若い頃、一人暮らしが長かった私には、ちょっとしたアクシデント程度の認識なのですが、嫁さんはこのような体験がなかったらしく(未体験のまま、成人しまったというのも凄いと思うが)、対応が分からなくてうろたえていました。

虫の除去した後、嫁さんに、周辺の食料への被害のチェック、清掃方法等を教えましたが、この後の嫁さんは凄かった。

結婚して以来、見たことのない真剣さで、キッチン回りの全食品のチェックと塩素系漂白剤による徹底的な拭き掃除に、残った連休の時間の全部を費しました。

捜索範囲は、地下収納、さらにはレンジ周辺の石油を使った油脂の完全除去にまで及び、たった一匹の虫の存在すら許さず、完璧な掃討戦を敢行しました。

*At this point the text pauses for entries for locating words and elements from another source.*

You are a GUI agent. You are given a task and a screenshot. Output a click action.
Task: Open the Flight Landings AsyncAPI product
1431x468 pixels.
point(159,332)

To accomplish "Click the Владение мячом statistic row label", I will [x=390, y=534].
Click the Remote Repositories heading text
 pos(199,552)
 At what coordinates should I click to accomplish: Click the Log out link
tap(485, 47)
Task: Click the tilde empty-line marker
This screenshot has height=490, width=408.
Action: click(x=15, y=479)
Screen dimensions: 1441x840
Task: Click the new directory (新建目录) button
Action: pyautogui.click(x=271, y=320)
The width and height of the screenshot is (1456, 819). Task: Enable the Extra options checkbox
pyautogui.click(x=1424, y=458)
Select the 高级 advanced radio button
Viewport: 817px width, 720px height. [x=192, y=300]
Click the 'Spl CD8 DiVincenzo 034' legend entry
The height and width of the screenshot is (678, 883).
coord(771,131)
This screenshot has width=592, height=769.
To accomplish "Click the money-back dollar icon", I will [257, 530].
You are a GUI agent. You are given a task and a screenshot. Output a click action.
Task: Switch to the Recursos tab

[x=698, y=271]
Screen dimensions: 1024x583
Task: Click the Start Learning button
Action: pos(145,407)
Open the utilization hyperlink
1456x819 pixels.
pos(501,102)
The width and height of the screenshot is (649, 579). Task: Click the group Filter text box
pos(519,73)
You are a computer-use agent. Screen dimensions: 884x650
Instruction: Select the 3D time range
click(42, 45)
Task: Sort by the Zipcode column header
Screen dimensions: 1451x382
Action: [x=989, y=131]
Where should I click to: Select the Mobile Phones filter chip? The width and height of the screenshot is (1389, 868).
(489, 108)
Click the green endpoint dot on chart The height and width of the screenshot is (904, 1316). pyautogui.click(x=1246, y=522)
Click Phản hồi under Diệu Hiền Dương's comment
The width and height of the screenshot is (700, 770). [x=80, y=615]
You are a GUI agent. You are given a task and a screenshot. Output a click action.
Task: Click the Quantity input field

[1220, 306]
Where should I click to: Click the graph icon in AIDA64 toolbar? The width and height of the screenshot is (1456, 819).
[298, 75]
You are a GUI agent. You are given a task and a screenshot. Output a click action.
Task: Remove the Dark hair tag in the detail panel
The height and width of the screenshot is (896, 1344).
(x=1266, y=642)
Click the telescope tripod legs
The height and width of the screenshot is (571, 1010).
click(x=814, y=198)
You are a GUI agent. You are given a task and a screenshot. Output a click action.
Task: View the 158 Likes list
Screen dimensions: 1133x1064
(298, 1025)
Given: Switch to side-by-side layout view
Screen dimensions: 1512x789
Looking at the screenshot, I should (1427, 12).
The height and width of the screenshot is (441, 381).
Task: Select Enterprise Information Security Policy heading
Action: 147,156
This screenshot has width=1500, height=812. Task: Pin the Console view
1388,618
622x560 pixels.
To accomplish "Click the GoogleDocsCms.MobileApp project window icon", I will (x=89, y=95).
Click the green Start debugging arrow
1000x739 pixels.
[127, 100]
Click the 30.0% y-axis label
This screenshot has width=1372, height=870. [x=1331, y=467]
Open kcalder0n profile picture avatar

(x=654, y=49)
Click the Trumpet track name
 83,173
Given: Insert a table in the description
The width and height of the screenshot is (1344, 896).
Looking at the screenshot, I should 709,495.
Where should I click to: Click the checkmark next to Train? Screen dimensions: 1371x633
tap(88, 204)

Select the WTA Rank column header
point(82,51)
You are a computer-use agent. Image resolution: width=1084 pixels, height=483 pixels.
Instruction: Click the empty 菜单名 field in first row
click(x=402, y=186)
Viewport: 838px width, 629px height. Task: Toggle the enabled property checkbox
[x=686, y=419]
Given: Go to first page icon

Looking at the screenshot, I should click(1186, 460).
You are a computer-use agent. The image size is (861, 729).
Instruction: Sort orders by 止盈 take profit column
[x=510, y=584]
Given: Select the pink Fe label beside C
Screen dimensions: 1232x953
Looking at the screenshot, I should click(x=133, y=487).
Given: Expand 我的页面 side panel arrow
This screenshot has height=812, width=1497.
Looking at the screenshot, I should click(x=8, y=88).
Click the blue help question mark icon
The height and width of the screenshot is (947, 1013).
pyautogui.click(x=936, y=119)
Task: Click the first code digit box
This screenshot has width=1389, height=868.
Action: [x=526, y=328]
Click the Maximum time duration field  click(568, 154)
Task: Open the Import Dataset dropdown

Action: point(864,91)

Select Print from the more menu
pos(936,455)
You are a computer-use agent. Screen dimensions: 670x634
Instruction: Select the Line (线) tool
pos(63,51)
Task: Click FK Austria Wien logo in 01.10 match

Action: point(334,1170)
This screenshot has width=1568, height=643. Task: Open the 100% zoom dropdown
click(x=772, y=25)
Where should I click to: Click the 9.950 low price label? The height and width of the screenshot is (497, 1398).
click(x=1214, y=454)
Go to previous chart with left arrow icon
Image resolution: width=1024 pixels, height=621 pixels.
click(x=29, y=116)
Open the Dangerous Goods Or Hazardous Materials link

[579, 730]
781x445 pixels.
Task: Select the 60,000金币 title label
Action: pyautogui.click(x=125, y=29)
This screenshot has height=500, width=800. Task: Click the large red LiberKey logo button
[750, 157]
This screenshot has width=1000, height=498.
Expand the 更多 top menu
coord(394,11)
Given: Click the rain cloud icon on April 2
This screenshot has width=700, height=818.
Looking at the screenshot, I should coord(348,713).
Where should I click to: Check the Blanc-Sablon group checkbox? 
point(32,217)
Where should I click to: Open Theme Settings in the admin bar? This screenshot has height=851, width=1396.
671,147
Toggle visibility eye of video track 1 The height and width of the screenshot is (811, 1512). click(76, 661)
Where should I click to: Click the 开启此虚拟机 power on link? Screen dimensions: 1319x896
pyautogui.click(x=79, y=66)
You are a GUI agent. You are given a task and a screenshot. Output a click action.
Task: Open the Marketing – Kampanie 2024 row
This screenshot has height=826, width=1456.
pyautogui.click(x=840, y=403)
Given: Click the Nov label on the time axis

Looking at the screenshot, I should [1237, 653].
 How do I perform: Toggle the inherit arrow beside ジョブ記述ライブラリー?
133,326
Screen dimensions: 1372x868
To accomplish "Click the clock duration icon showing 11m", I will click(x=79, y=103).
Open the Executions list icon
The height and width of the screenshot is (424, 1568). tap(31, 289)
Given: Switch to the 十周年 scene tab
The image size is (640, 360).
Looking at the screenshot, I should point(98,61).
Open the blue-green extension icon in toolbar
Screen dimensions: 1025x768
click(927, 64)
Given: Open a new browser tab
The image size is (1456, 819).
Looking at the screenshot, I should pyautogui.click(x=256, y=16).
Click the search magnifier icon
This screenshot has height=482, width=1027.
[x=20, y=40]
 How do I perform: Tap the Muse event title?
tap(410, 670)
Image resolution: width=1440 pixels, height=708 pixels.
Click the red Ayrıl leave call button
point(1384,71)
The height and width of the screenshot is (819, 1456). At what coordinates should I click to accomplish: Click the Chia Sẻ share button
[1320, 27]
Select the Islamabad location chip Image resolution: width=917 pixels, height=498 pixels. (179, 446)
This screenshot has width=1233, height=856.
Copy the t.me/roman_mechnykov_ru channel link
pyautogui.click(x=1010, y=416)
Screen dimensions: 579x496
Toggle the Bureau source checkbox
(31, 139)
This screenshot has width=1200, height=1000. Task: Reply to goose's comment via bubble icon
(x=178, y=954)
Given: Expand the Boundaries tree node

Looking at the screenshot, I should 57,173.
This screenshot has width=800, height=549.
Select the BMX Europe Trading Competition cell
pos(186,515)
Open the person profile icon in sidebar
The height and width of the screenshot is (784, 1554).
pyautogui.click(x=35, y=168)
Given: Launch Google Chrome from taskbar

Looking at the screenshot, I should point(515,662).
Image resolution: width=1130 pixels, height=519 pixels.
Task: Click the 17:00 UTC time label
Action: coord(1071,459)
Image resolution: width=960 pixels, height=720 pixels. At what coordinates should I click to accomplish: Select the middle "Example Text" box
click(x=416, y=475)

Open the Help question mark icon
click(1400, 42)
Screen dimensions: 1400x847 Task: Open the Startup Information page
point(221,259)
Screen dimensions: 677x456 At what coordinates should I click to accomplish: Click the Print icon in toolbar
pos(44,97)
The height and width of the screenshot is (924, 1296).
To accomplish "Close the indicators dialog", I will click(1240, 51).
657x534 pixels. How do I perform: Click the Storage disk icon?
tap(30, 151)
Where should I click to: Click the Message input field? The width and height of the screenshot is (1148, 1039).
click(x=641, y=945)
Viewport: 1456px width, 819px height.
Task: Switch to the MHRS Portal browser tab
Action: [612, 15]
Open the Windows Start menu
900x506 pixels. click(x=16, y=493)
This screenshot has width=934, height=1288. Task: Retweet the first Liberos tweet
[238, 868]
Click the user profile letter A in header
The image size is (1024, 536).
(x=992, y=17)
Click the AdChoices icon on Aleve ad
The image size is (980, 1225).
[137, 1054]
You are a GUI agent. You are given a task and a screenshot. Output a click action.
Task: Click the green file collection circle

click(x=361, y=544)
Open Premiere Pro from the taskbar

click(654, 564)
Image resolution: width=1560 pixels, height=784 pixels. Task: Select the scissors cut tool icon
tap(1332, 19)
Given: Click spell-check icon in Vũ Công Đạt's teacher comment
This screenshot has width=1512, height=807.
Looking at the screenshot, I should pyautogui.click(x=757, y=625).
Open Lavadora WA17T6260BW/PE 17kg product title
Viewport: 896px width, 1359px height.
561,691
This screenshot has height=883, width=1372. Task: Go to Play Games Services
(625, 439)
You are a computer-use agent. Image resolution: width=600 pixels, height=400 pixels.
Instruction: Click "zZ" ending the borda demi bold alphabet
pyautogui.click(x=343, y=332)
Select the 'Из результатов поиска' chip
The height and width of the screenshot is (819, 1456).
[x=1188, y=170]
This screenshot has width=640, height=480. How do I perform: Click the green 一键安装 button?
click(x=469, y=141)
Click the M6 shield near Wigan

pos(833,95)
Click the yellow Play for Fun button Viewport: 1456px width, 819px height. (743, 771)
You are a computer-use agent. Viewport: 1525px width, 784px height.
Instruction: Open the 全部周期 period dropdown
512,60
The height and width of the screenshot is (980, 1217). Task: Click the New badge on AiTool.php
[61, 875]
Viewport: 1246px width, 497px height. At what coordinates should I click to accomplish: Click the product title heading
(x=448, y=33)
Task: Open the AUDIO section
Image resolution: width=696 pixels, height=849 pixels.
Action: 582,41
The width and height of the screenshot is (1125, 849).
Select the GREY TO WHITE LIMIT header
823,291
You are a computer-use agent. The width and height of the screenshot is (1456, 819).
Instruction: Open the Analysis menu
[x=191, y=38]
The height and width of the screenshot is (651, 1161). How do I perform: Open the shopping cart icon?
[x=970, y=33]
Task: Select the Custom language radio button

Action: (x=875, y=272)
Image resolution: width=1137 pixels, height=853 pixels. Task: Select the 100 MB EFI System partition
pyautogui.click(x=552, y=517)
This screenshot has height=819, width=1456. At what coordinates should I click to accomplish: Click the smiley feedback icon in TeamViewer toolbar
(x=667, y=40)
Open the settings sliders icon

我が家は、まだゴキブリの存在を確認していないのですが、ゴキブリが発生した場合には、家に火をかけてでも、殲滅戦を実施するのではないかと、少し心配しています。
2008年 09月 15日
不適切な情報制御
先日、道路を横切って、膝の高さ程度の柵を越えようとして、足を引っ掛け、派手に転倒してしまいました。

肘や胴を強く打ちつけ、暫く息ができませんでした。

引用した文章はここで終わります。